### Work to complete
Please output only the lines that begin at the line with "Click the Kullan coupon button" and run through the end of the entries below, exactly as written. Drop all pictures.

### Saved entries
___
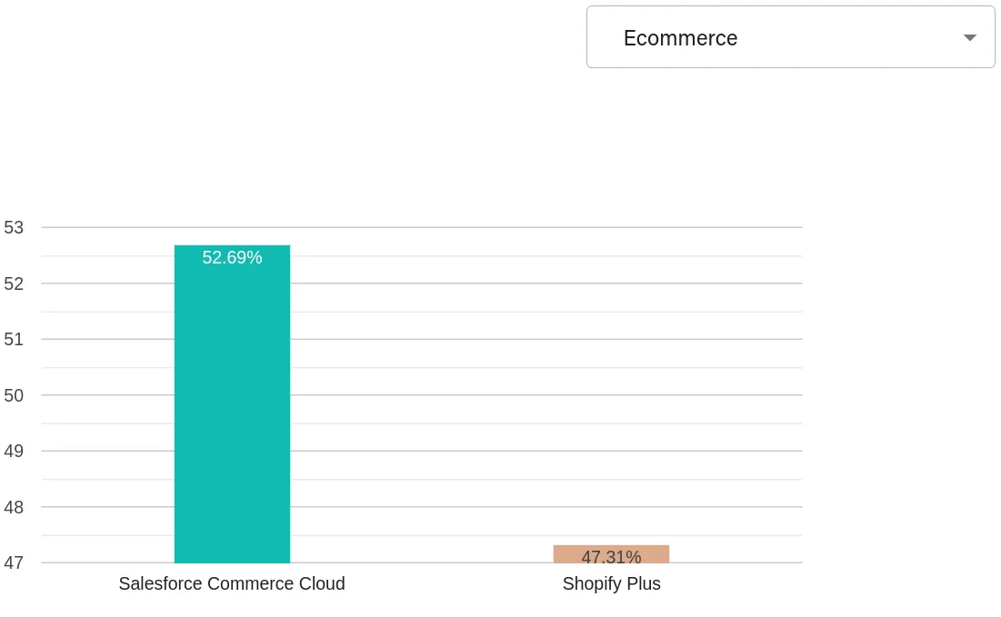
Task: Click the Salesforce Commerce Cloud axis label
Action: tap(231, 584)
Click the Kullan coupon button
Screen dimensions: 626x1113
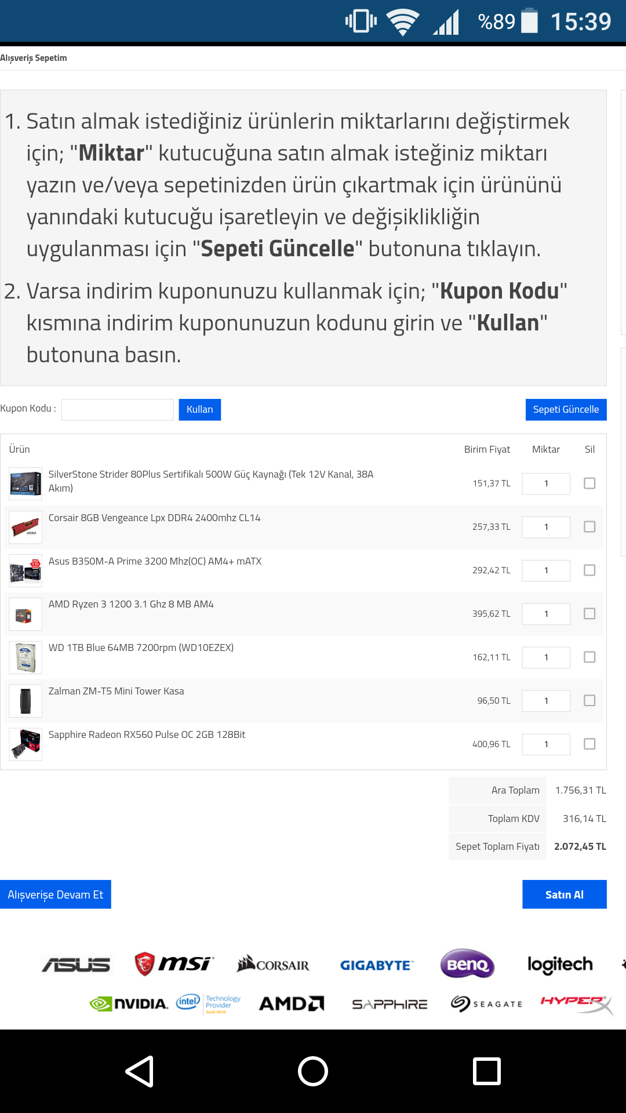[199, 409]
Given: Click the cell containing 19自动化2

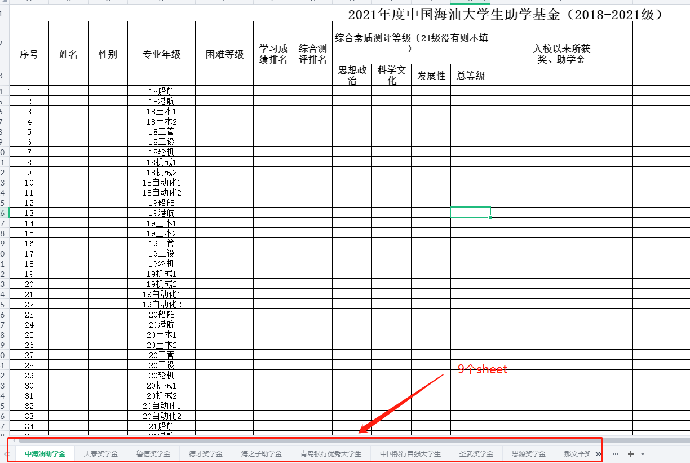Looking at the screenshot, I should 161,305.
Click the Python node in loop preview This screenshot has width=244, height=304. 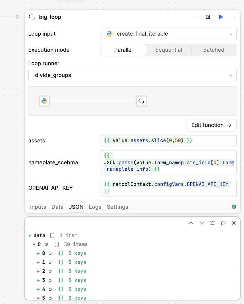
___
### Output of the task
Click the Kullan coupon button
Screen dimensions: 626x1113
[199, 409]
Given: Click the cell containing 19自动化2

Looking at the screenshot, I should 161,305.
Click the Python node in loop preview This screenshot has width=244, height=304. 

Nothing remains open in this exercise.